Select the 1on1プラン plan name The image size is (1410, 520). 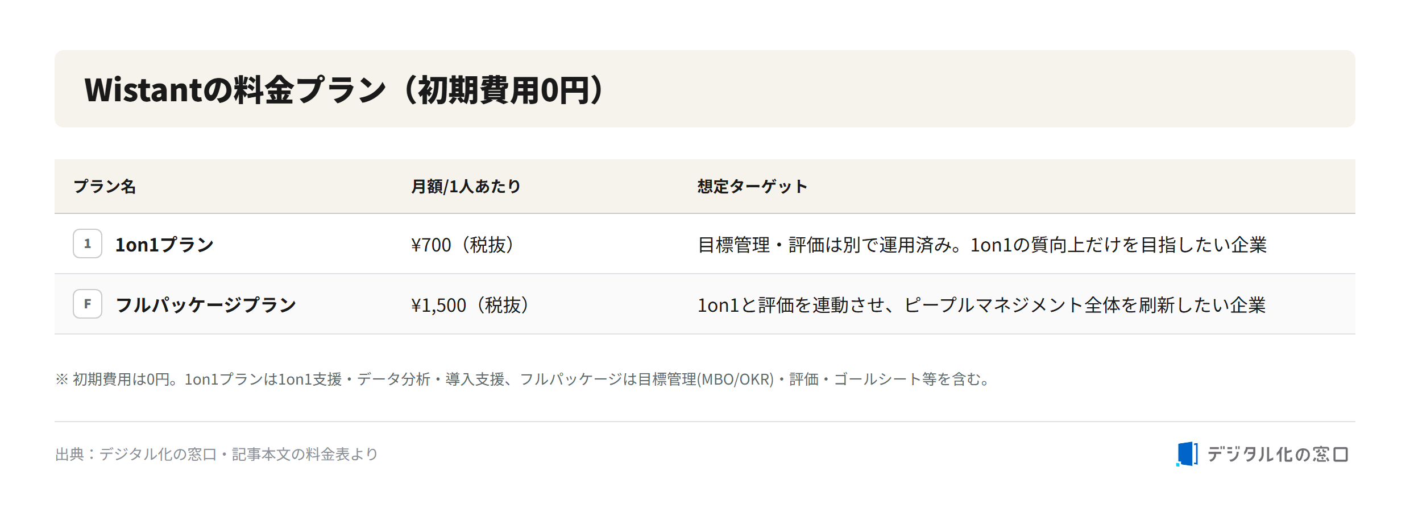pyautogui.click(x=164, y=245)
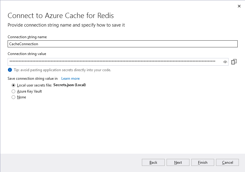
Task: Close the Connect to Azure Cache dialog
Action: [x=239, y=6]
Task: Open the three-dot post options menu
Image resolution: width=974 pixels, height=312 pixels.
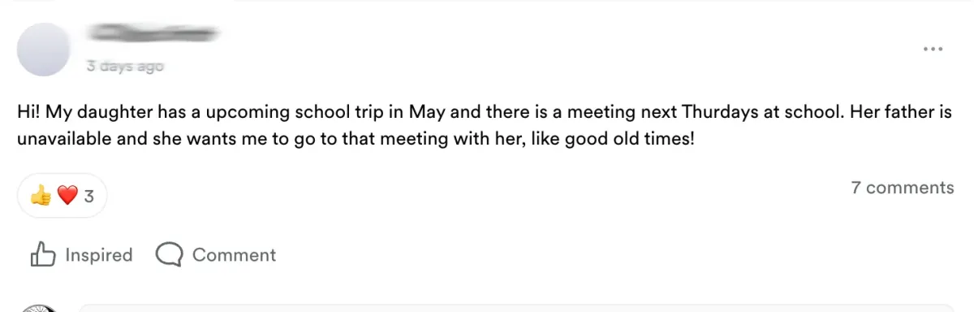Action: 933,50
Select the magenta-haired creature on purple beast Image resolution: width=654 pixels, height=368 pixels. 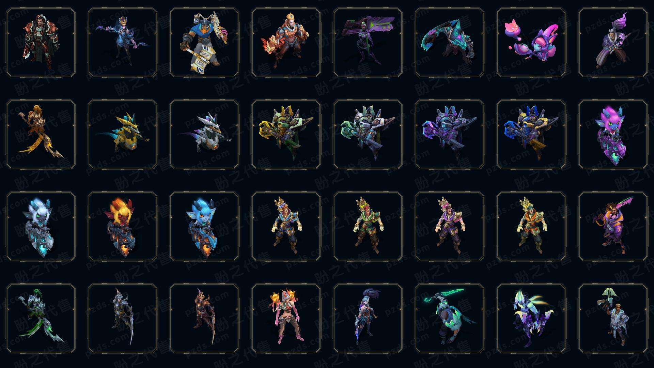(x=613, y=134)
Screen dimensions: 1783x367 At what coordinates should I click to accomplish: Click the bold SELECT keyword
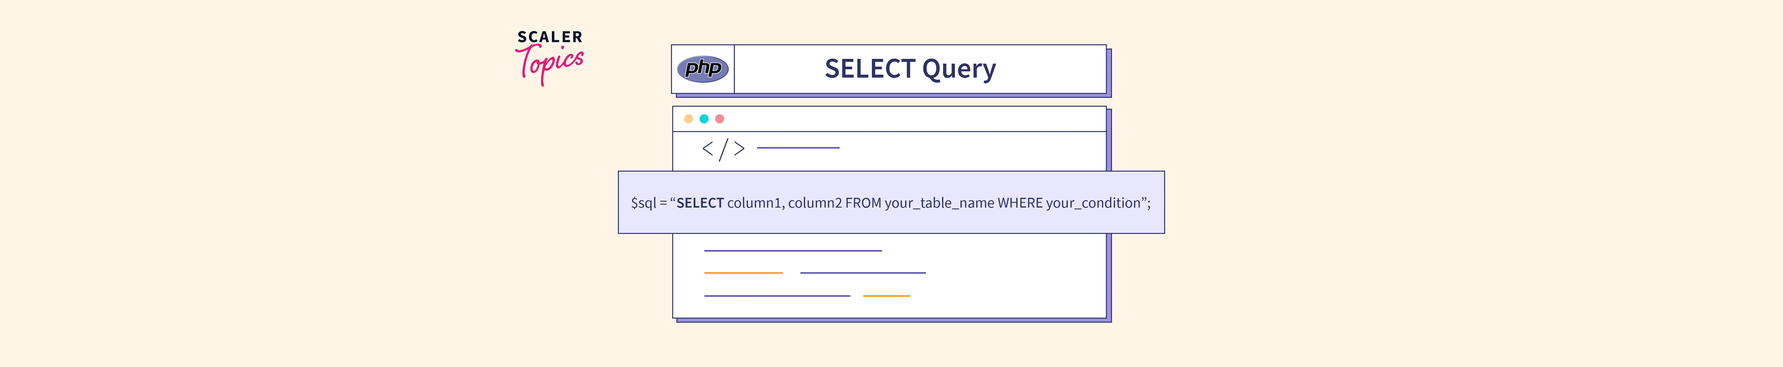click(x=700, y=203)
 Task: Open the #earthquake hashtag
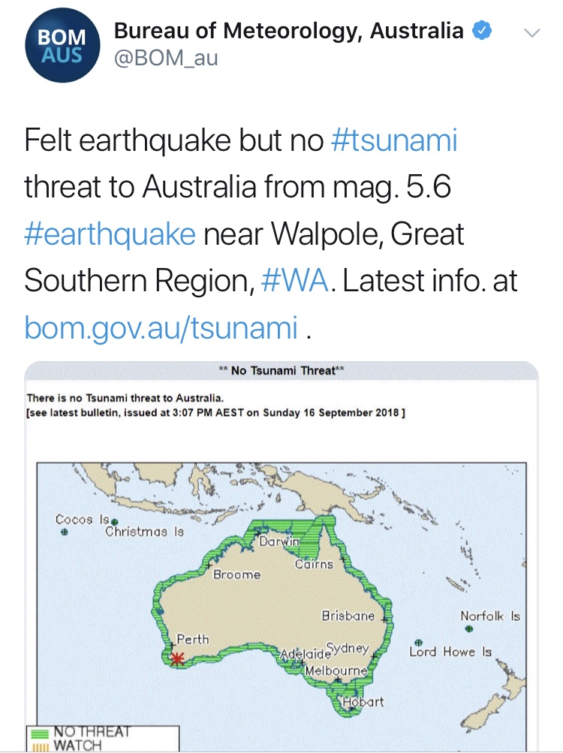110,234

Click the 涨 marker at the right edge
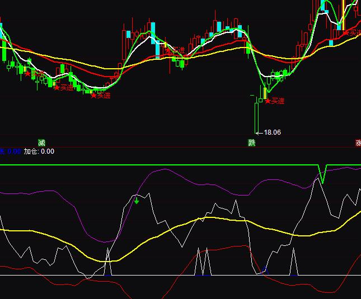(x=358, y=143)
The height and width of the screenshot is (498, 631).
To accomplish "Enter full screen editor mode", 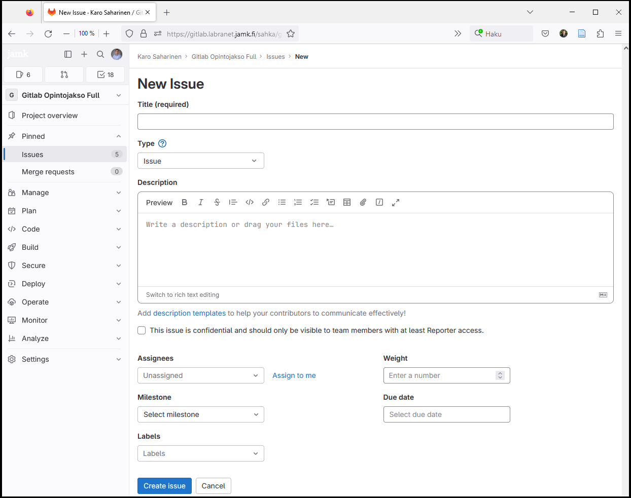I will (396, 202).
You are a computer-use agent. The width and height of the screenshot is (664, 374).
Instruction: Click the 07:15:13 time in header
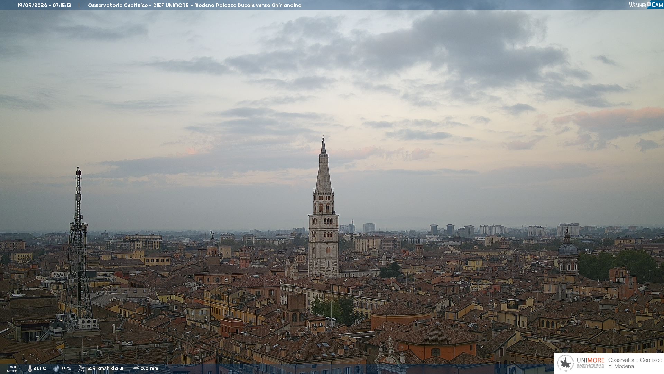[62, 5]
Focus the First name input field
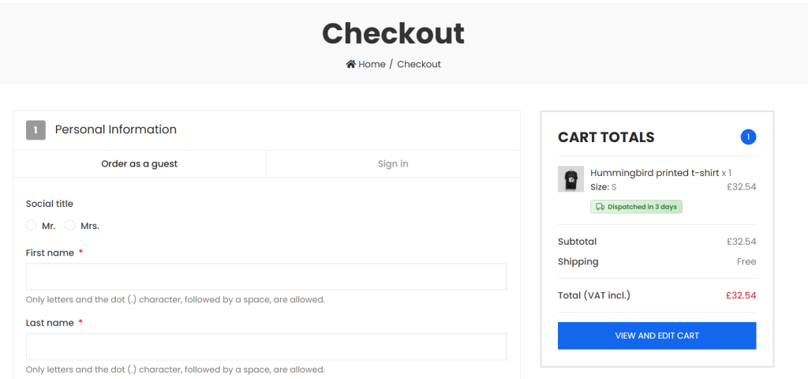Viewport: 808px width, 379px height. point(266,277)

- **INSTRUCTIONS TO FOLLOW**: The answer is every line in the data where the word "screenshot" appears.

- **REPLY TO THE TASK**:
The height and width of the screenshot is (498, 631).
You are a computer-use agent. The width and height of the screenshot is (664, 374).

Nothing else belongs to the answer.